## TASK INSTRUCTIONS
Collect every line in the rows below that contains the string "Click".

## PROVIDED DATA
[START]

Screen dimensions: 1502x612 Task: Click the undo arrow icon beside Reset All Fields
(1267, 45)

[END]
[START]

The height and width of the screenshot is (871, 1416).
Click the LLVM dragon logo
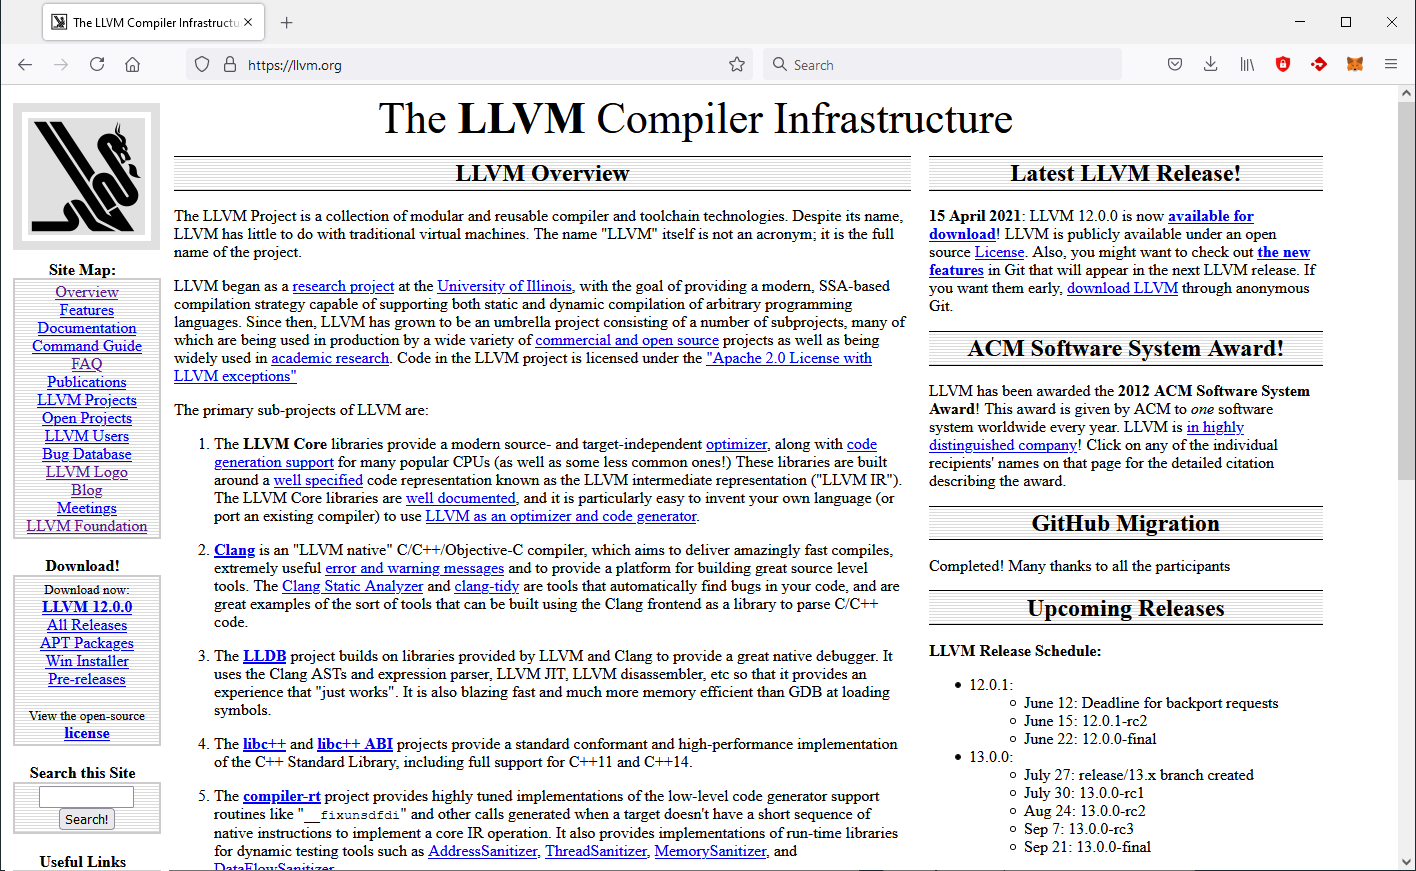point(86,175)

[END]
[START]

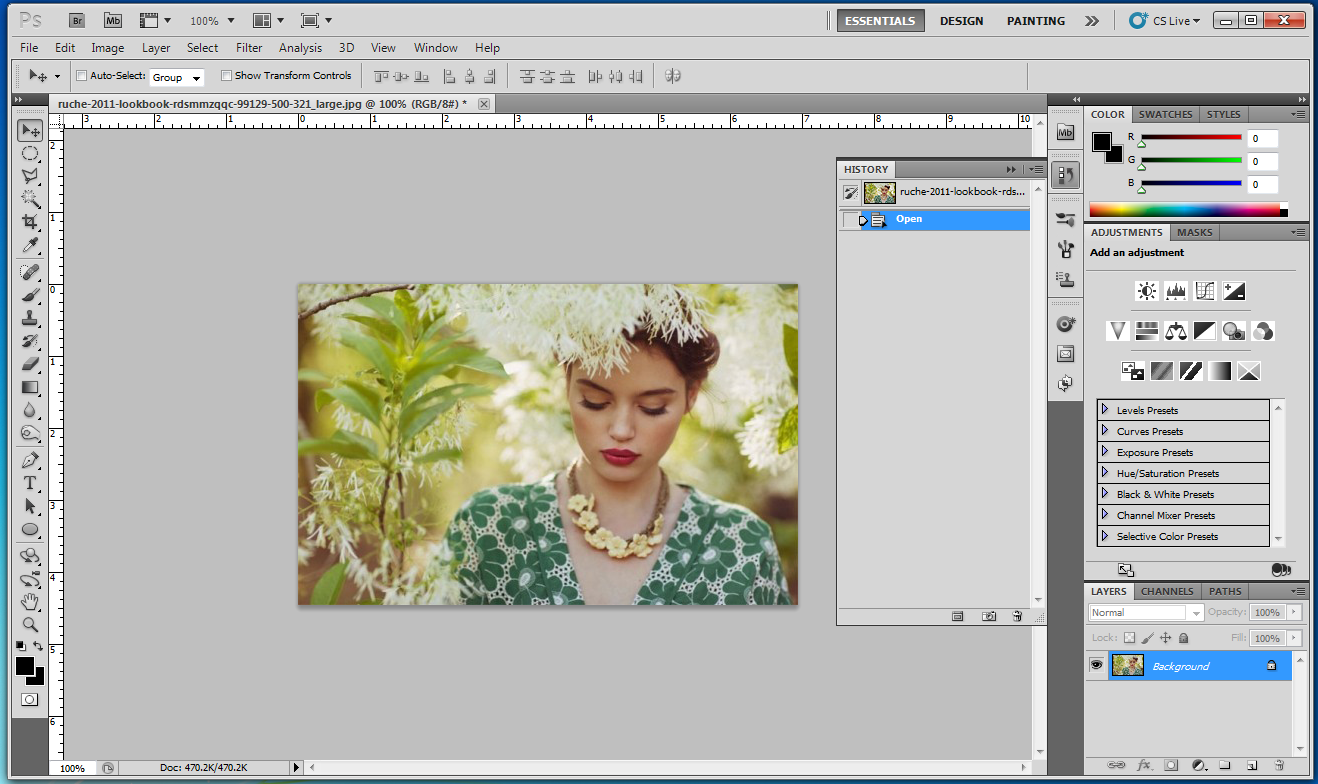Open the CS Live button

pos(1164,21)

[END]

## EXPECTED ANSWER
Screen dimensions: 1502x612 Task: Click the undo arrow icon beside Reset All Fields
Click the LLVM dragon logo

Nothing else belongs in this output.